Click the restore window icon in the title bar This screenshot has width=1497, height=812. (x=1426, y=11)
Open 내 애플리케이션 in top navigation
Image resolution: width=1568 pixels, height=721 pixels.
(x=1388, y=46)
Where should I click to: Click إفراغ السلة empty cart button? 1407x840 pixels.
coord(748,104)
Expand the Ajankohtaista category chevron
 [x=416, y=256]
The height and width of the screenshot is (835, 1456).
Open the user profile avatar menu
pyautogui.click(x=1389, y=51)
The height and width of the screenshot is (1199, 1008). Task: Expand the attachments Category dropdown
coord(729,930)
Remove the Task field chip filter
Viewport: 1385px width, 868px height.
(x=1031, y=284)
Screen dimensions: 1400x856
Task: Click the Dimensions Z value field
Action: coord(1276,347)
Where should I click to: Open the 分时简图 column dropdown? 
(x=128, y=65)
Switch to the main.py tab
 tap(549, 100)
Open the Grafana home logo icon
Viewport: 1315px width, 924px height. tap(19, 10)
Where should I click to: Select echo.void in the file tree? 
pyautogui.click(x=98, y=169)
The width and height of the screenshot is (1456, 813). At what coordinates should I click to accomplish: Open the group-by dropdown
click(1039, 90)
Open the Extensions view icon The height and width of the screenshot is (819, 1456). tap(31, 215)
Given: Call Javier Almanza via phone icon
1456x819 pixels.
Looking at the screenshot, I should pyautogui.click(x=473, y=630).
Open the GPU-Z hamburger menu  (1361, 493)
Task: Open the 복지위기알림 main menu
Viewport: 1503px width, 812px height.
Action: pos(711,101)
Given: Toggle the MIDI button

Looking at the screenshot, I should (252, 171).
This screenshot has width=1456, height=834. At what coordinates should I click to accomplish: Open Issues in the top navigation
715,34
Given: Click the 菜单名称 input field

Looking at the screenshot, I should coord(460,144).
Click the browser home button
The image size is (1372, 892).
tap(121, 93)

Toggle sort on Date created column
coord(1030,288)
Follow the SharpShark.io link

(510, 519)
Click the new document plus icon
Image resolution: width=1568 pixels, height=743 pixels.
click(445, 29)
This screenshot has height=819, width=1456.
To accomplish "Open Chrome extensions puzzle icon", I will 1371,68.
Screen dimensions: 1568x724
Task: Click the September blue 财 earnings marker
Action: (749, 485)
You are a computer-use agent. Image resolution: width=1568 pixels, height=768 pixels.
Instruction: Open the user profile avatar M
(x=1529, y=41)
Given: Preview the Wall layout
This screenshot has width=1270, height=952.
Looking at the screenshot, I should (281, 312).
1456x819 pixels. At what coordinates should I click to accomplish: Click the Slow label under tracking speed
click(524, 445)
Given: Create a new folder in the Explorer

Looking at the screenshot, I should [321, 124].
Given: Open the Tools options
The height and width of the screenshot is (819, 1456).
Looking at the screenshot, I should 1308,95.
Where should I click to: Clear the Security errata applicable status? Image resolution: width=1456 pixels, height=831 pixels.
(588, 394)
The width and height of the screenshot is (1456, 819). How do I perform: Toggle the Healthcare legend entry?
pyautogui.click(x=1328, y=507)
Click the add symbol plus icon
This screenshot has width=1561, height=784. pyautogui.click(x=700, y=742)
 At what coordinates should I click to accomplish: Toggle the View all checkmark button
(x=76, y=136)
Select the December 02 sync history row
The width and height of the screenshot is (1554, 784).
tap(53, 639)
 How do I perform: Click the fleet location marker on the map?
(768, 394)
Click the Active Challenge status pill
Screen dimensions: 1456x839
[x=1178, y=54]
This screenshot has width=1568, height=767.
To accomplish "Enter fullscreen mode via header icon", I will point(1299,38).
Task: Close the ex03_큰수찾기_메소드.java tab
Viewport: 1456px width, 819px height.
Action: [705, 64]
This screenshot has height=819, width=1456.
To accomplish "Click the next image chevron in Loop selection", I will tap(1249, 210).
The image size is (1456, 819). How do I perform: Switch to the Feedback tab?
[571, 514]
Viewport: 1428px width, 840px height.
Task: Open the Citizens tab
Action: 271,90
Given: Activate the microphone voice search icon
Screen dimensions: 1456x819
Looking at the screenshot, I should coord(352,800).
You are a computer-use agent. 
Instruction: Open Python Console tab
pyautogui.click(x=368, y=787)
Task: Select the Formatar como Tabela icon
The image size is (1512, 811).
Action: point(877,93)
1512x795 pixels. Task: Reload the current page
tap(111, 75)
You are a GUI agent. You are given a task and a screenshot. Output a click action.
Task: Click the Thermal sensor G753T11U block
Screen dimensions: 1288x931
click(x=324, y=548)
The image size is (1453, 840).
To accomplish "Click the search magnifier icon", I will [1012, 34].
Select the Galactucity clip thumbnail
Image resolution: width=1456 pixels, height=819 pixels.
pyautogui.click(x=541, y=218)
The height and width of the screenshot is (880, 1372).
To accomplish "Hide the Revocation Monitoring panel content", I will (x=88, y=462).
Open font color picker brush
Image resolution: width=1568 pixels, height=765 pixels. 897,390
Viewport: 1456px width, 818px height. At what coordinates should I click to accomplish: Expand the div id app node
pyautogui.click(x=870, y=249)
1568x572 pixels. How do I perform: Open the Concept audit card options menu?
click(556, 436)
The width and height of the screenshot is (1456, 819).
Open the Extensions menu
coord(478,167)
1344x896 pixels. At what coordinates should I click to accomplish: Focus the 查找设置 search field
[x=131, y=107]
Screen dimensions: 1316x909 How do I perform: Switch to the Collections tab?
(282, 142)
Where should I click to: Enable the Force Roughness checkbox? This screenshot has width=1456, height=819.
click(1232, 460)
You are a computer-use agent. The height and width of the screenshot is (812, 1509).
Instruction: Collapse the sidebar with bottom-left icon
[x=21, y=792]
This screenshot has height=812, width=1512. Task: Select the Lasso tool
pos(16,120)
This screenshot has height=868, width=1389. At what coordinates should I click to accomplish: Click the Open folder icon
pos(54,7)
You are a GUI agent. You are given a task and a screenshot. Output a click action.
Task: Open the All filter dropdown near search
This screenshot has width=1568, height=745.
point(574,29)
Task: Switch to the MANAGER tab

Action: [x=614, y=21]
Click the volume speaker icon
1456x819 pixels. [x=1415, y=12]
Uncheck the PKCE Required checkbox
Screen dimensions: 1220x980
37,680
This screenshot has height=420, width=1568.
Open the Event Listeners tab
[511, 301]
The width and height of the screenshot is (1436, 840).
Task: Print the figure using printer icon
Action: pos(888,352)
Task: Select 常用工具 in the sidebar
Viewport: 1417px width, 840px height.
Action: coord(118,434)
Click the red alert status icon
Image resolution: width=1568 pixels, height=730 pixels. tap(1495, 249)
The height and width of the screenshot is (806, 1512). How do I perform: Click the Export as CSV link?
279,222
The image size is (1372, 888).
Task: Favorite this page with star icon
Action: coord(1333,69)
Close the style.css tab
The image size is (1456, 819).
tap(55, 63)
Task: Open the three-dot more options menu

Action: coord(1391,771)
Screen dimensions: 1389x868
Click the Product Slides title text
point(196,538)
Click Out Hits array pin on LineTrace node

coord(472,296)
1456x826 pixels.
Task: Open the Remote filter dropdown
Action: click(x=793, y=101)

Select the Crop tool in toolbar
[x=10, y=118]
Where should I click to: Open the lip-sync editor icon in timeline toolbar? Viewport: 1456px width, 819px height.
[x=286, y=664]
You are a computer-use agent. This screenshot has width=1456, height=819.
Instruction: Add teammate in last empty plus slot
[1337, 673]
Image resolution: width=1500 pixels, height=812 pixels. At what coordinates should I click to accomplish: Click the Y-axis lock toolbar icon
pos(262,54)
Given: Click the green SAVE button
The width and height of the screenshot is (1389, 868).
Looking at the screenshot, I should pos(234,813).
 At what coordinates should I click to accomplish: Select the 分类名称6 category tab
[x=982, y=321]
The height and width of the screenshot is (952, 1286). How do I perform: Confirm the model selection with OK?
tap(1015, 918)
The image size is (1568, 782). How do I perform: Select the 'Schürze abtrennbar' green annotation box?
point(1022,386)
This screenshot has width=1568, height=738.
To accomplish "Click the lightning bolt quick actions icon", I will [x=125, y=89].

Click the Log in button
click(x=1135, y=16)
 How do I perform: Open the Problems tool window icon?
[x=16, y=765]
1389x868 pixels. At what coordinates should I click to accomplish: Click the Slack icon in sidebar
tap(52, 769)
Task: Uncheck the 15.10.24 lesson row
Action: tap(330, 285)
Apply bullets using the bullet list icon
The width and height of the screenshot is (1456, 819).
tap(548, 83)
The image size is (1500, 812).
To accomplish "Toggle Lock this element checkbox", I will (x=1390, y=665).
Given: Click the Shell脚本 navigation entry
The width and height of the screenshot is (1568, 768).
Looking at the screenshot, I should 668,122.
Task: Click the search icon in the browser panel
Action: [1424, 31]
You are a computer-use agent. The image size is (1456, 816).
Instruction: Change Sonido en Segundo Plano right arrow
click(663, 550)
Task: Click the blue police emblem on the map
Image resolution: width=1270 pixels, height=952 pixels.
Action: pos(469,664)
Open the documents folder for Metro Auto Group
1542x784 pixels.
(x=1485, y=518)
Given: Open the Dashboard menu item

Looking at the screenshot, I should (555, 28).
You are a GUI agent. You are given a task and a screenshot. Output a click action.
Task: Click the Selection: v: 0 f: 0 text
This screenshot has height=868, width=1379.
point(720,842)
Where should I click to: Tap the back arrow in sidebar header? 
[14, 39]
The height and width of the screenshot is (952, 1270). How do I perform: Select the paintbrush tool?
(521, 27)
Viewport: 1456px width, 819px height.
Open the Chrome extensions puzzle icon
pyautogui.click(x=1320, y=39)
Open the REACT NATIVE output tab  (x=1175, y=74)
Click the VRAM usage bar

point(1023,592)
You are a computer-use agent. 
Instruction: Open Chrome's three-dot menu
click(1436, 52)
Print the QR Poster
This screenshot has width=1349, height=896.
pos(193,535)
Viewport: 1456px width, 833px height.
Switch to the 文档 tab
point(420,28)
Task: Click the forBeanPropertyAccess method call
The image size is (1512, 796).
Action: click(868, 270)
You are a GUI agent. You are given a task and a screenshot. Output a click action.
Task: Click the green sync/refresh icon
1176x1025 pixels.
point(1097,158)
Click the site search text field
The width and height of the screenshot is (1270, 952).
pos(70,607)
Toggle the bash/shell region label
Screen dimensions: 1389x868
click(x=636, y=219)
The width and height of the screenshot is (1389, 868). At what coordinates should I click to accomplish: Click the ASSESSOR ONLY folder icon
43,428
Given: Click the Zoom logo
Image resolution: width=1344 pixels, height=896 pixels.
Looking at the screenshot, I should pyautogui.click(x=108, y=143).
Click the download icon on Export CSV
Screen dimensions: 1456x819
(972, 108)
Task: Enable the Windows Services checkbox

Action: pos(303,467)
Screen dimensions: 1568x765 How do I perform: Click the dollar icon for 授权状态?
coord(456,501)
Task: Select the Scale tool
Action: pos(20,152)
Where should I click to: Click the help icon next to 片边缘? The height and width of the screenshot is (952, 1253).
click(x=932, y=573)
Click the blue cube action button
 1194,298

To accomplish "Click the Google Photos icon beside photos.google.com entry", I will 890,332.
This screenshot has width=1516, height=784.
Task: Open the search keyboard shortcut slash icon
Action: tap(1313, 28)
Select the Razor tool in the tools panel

■ ■ ■ ■ ■ ■ ■

Your task >> Copy each line of the data that includes the word "Close".

Answer to the problem >>
Task: Close the ex03_큰수찾기_메소드.java tab
Close the style.css tab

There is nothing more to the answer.